The boiler distributes the water in the heating circuits, and each radiator then emits heat according to the requested temperature. But sometimes air has collected in the pipes, causing a mess in the entire heating system. As a preventive or curative measure, purging the radiators of a home is therefore sometimes necessary. How does it operate? And when should we purge? We guide you.
What is a radiator bleed, and what does it do?
Bleeding a radiator consists in evacuating the air which is inside. Air ? And yes, air that has accumulated during installation, or during the period when the radiators are not running because the interior temperature is sufficient. The results ? Visualize a DIY spirit level. The air bubble moves and takes the place of the water, which prevents it from circulating properly. In a closed circuit like the heating one, this can lead to malfunction and damage the radiators, not to mention the fact that the heating provided will be unsatisfactory. Bleeding is therefore a means of optimizing the performance of the heating installation.
When should you bleed the radiators?
In general, it will be a good idea to bleed all the radiators in a home before the heating period, so once a year. Why this period? This is rather obvious, since it is during the months that follow that the radiators will be the most stressed, so that we ensure optimal operation. Once a year, it is for preventive purposes and it is necessary. On the other hand, it will sometimes be necessary to bleed the radiators in the event of a heating malfunction.
Indeed, if you notice, despite a working boiler, that your radiator is cold, or that only part of the radiator is hot, that its efficiency is decreasing, that the feeling of heat is not satisfactory, or that you hear noises such as hissing or water flowing, it’s a safe bet that a purge is necessary to eliminate the air which has probably accumulated in the installation.
It should be noted that a radiator that has not been drained for several heating seasons will in the medium term present leaks at the level of the connection pipes, and will risk damaging the boiler. Indeed, the heating body will work in a forced way to compensate for the presence of air bubbles which do not diffuse heat, and the circulation pump to be damaged by dint of propelling water charged with air bubbles in the pipes.
How to bleed a radiator?
A radiator bleed is a fairly simple operation to perform. It must be carried out cold, but the boiler can remain in operation. Before starting, you will need to equip yourself with a screwdriver and a container to collect the water that will flow from the system.

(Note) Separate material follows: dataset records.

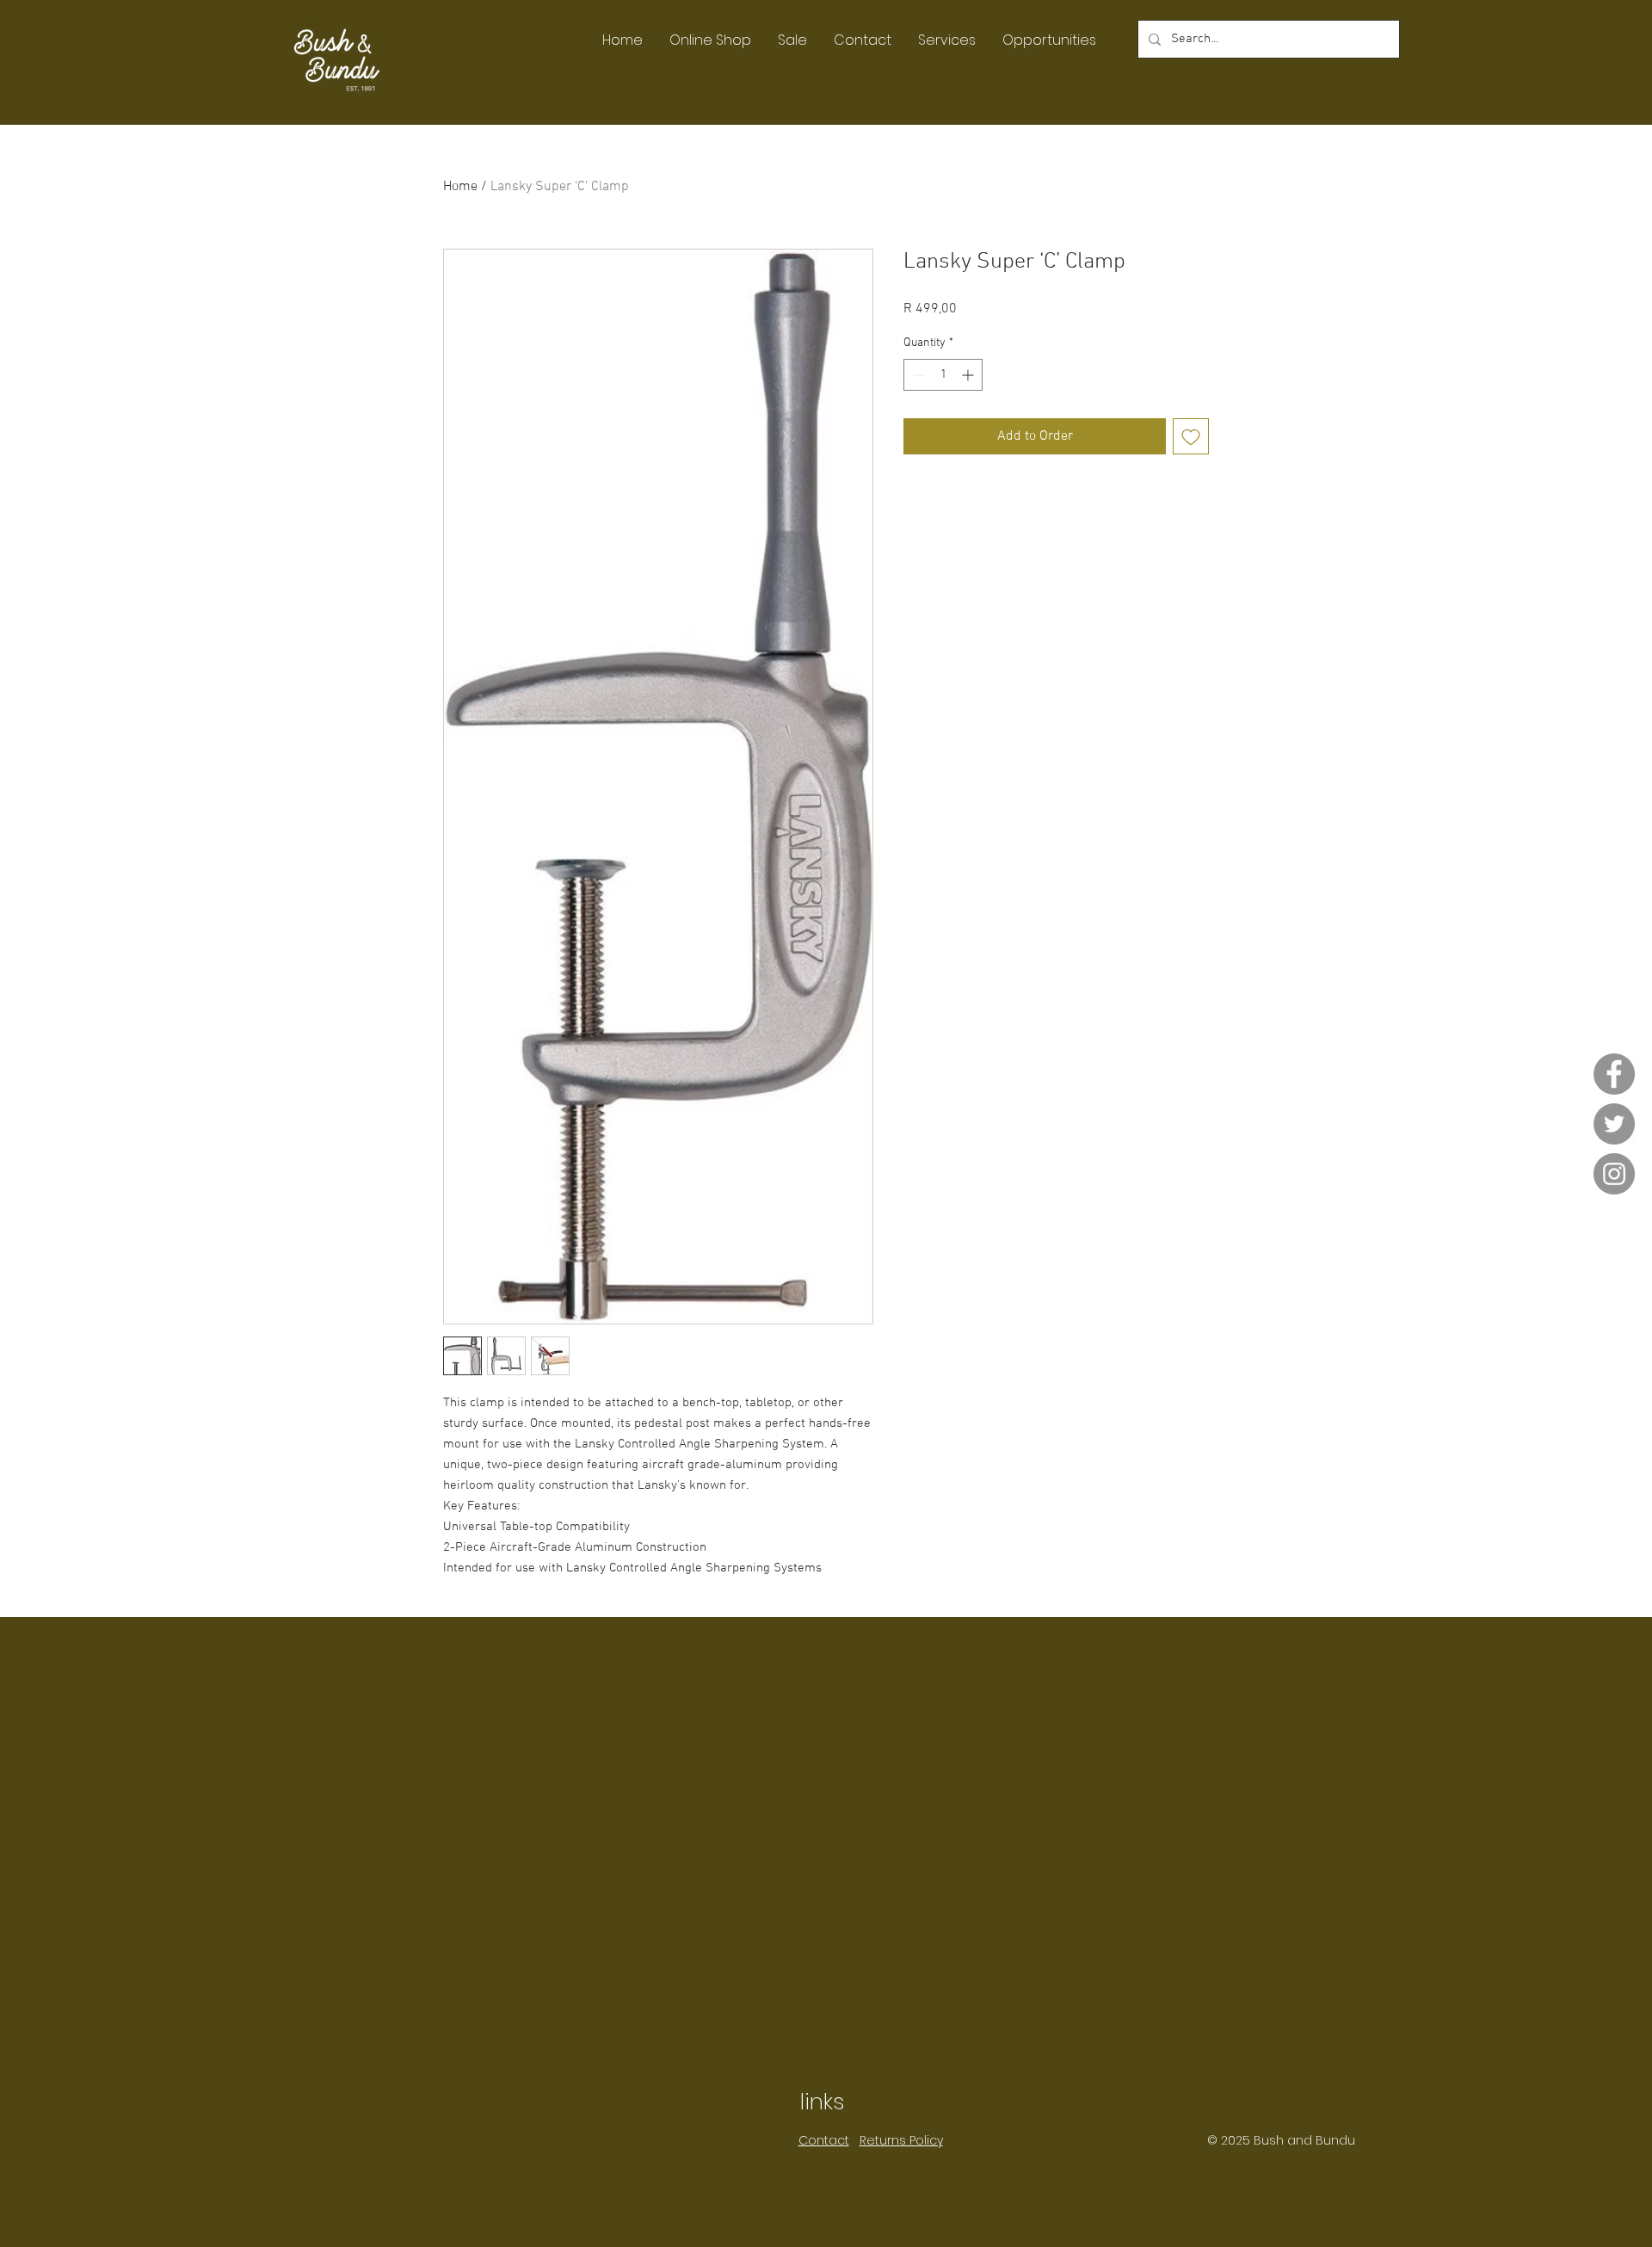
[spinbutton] (943, 375)
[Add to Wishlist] (1191, 436)
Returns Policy (901, 2140)
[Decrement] (917, 375)
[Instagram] (1614, 1173)
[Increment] (969, 375)
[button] (710, 39)
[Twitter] (1614, 1124)
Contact (823, 2140)
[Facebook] (1614, 1074)
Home (460, 186)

To begin, it will be necessary to locate what is called the radiator bleeder. It is a screw surrounded by a kind of white button, located opposite the pipes, at the top of the radiator. And here is the action, you will have to turn this screw to let the air escape from the radiator, and that’s it. We told you, nothing really rocket science in this manipulation. A small nuance all the same, this system concerns rather recent radiators. The oldest also have a bleeder, but the designers had not yet perceived the interest of the screw to be unscrewed. So, it will be necessary to equip yourself with pliers to turn the trap, but the principle remains the same.
Don’t panic, a little water flows out at the same time as the air, and that’s normal. But how do you know when to stop the purge? Let’s say that it will be necessary to let the water flow to fill the equivalent of a small glass, but no more.
It’s over, or almost, since a purge should not be done on a single radiator. Remember that all the radiators in a home are interconnected from the boiler. It will therefore be necessary to bleed each radiator, starting with the one closest to the boiler, then by bleeding the following ones, always in the order from closest to farthest to respect the piping circuit. And of course to finish, don’t forget to screw the trap back on!
Why rely on foresight?
We told you, an annual purge is preventive. When doing so, it will not be uncommon for the flowing water to be not very clear, or even appear somewhat muddy. This can happen on an old network, or on more recent systems where preventive products have not been integrated. Sludge can be caused by scaling, corrosion, or the presence of microorganisms in the networks. Sludge is therefore impurities that prevent the proper circulation of water in the circuit, and can continue to destabilize the boiler and the heating system, causing excessive energy consumption. In this case, it will be necessary to perform a sludge removal.
It is a cleaning of the accumulated mud deposits, which we will say sludge removal. A machine can then send pressurized water into the network to clean it, or inject a product which will act for 24 to 48 hours before being evacuated by a drain with the suspended mud particles.
After purging, pressure check
By purging each of the radiators in the house, and letting the equivalent of a small glass of water flow for each one, it’s a safe bet that the circuit lacks water, which will not be observed. a drop in pressure. After a purge, it will therefore always be necessary to check the pressure of the boiler, which must be between 1 and 1.5 bar. Too low, therefore less than 1 bar, the pressure must be rebalanced.
To do this, the handling is again very simple. It will suffice to open the filling valve identified and generally accessible under the boiler. Once the correct level of pressure has been reached, close the valve.